LE FIL

Certification environnementale

À Cognac, HVE et pulvé confinée vont de pair

Jeudi 29 novembre 2018 par Bertrand Collard

Jean Delpeuch gérant du domaine Dupuy à Mérignac avec son Certificat environnemental CognacJean Delpeuch gérant du domaine Dupuy à Mérignac avec son Certificat environnemental Cognac - crédit photo : Bertrand Collard
Pour obtenir le Certificat environnemental Cognac, les viticulteurs doivent être aux normes HVE et utiliser la pulvé confinée. Les premiers diplômes viennent d’être remis.

Premier viticulteur à recevoir le « Certificat environnemental Cognac », Jean Delpeuch est ravi. « Nous nous sommes lancés dans la démarche il y a deux ans, avec mon père. C’est une reconnaissance du travail accompli », explique le gérant du domaine Dupuy à Mérignac (Charente). « Nous avons mis en place des couverts végétaux, planté des haies. Nous sommes viticulteurs et distillateurs. Nous avons réduit notre consommation d’eau dans la distillerie », poursuit-il.

4 viticulteurs et 3 négociants

C’est le 20 novembre à Vinitech que Jean Delpeuch s’est vu remettre son certificat, comme trois autres viticulteurs et trois responsables de domaines de négociants (Martell, Rémy Martin et Hennessy). Pour décrocher le certificat environnemental Cognac, il faut obtenir le certificat HVE (haute valeur environnementale), bannir le désherbage en plein et utiliser des panneaux récupérateurs. Ce dernier engagement, qui fait l’originalité de la démarche charentaise, se décline en deux temps. Pour obtenir leur premier certificat, les vignerons doivent prouver qu’ils ont utilisé la pulvérisation confinée durant la campagne en cours. Trois ans plus tard, pour obtenir le renouvellement de leur certificat, ils devront protéger 80 % de leur surface avec la pulvérisation confinée.

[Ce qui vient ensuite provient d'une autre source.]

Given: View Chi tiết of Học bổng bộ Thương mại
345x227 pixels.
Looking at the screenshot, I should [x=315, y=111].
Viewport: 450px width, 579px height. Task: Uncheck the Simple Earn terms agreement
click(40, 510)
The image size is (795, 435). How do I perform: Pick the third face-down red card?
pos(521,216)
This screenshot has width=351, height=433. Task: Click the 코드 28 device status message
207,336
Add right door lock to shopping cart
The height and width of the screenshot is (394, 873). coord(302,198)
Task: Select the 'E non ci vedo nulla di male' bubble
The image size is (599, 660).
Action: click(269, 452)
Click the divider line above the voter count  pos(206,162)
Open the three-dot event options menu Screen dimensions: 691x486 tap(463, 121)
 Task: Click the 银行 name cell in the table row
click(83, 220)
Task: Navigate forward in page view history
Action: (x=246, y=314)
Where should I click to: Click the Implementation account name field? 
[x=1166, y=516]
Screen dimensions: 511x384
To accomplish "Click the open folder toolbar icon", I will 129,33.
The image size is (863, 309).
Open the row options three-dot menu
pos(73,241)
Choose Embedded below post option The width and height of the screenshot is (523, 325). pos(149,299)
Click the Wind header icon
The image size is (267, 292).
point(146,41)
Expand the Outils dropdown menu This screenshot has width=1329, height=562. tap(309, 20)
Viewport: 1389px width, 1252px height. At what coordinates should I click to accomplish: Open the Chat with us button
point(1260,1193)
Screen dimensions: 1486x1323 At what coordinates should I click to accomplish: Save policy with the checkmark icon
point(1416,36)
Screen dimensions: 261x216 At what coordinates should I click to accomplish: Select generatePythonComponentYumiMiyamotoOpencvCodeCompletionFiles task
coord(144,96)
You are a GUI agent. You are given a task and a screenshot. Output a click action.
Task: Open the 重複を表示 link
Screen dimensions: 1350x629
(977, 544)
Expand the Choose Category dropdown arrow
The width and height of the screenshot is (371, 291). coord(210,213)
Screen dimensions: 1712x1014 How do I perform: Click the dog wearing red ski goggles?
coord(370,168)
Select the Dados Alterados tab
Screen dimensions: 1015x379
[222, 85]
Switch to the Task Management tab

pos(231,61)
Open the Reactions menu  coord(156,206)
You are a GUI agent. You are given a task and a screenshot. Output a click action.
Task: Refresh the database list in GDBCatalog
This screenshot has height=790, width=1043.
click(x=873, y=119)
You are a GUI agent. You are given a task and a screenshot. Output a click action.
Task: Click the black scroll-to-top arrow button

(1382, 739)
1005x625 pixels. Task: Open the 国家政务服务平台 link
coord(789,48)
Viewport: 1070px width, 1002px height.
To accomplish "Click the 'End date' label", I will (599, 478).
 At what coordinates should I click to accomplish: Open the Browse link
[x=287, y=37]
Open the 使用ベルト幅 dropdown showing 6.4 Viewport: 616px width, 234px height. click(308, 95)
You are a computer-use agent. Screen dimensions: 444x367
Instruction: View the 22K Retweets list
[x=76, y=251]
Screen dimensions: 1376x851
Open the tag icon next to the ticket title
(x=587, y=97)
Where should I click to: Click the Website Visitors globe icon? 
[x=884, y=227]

"50 % de certifiés d’ici 2025"

« 1600 viticulteurs sont engagés pour obtenir la certification viticulture durable Cognac, soit le tiers des viticulteurs charentais cultivant la moitié des surfaces. Notre objectif est d’avoir 50 % de vignerons certifiés d’ici 2025 », explique Christophe Forget, vice-président du BNIC, l’interprofession.